As a young tween and teen I went to many of the parents-out-of-town parties that Valerie throws at the beginning of the book. I was never invited to the all ages block party she experiences later, although I throw them myself. The drunken party gone wrong is rooted in truth but still a cliche. Rape Girl neatly sidesteps this pitfall. In a sense, the party is the roller coaster ride and the rape occurs when the reader thinks Valerie has safely navigated the turns. Details are revealed in a bit of a haze. This makes sense for Valerie's state of mind. She is a pitch perfect teen, confrontational, reclusive, resentful. Because is the victim of a non-violent rape, she has trouble articulating her own feelings about what has happened to her. While she did not consent, does she have a prosecutable case? Is a failure to physically fight a type of consent? If Adam considers it consensual sex does she have the right to call it rape? These are things young date rape victims struggle with for years.

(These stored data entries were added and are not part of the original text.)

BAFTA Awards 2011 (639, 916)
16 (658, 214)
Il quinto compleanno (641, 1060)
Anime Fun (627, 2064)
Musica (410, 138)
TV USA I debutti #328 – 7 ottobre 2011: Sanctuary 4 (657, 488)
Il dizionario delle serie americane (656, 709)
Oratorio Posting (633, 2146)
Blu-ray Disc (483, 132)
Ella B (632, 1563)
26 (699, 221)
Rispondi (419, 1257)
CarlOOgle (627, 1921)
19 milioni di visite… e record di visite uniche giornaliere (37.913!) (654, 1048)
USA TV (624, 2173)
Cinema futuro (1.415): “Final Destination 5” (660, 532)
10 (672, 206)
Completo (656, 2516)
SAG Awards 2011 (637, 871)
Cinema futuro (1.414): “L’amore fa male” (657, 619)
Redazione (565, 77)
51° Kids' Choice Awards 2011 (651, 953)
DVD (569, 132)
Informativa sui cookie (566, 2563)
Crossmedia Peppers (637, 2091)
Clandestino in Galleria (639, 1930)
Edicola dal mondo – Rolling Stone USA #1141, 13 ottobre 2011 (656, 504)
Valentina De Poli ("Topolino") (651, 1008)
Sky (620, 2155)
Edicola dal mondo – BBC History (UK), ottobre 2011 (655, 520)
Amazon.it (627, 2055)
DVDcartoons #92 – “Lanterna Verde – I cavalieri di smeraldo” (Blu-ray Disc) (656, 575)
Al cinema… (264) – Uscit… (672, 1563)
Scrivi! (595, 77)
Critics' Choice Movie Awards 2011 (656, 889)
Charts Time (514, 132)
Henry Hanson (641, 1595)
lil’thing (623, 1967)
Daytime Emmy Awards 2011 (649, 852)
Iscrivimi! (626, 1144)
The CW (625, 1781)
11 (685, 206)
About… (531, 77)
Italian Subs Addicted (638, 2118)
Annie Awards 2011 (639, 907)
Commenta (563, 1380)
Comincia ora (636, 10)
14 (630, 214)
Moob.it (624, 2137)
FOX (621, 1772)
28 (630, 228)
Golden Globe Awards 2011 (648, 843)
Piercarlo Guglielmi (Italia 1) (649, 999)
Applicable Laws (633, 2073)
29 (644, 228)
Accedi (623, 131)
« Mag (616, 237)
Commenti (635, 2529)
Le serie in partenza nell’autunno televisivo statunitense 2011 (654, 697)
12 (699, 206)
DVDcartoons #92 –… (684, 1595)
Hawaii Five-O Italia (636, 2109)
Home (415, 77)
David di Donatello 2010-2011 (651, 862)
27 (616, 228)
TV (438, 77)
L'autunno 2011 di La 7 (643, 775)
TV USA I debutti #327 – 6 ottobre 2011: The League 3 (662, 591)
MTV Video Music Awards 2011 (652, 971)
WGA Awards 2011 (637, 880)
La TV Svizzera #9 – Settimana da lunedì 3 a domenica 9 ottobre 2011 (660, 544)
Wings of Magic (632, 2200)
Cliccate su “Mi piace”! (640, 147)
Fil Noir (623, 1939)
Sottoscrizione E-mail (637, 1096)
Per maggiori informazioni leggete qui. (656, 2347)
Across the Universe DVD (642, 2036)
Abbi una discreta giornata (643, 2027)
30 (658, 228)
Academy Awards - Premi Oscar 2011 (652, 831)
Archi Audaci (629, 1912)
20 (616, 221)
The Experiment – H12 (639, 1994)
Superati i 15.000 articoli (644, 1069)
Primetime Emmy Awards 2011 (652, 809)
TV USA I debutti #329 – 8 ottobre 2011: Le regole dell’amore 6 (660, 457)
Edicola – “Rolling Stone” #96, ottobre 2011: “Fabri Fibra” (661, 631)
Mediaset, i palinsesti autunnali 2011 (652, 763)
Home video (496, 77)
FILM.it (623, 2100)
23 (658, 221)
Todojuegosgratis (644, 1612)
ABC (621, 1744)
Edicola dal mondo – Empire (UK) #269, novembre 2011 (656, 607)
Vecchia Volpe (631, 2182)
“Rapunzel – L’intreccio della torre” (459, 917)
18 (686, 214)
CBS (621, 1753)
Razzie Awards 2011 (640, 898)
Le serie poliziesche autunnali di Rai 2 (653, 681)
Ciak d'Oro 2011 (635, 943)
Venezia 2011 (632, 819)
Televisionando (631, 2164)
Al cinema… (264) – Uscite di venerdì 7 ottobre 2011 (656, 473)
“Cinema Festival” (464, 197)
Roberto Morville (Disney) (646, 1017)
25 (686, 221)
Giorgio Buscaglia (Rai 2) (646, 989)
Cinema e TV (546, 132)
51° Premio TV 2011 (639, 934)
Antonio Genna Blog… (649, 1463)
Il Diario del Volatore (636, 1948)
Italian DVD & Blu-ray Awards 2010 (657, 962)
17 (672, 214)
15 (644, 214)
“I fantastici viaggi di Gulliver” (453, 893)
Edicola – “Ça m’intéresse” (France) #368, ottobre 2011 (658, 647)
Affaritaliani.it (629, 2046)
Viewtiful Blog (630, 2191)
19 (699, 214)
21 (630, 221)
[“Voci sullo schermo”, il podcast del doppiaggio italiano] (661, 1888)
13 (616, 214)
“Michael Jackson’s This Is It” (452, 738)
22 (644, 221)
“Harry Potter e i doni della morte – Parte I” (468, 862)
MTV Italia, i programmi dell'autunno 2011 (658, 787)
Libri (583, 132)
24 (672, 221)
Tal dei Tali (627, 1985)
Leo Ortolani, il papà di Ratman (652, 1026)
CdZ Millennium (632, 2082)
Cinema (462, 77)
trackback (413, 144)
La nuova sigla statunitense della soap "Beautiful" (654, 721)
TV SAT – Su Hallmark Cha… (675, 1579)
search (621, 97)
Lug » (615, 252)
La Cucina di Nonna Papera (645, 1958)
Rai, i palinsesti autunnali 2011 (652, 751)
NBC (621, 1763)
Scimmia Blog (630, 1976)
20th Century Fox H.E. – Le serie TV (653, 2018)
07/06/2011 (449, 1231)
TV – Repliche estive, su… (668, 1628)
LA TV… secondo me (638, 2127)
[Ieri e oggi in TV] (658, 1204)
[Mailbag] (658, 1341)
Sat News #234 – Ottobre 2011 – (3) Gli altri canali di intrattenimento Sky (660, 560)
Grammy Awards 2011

While Rape Girl gets the big details right, there are some smaller details that don't come together. For a young reader unfamiliar with Utah or Mormons, the setting will be lost. An adult reader will understand the importance of Adam becoming a missionary, but a tween or teen might not know what a religious mission is. Valerie's father is dead. His death seems irrelevant to their lives. Valerie doesn't reflect on him being gone in the context of what has happened to her.  In a very strong scene Valerie's mother gives her a car, but afterward Valerie is primarily driven by her mother. Valerie's time was slightly off for me too. I am not sure, for example, that waterbeds are still prevalent. In my part of the country they were once commonplace but currently unheard of. She checks Facebook from her shared family computer instead of her iPod or smart phone. These are minor  (and possibly regional) things but they gave Rape Girl a hybrid 90/10's feel. The small disconnects kept Rape Girl from being a truly exceptional book and placed it firmly in the good category.

For a young adult reader, none of these details may matter. I hope Rape Girl is adopted as a summer read for many girls. Beyond the rape itself Valerie's commitment to standing up for herself is a valuable example. The social price she pays (and the unexpected allies she finds) reach beyond her specific events. There is a universal appeal to Rape Girl that will allow young readers to easily identify with Valerie's struggle.

1 comment:

  1. This is a very good, and very fair, review. I have it on my Kindle App, but it hasn't made it to the top of my TBR pile yet. I like knowing what to expect though before I read a book.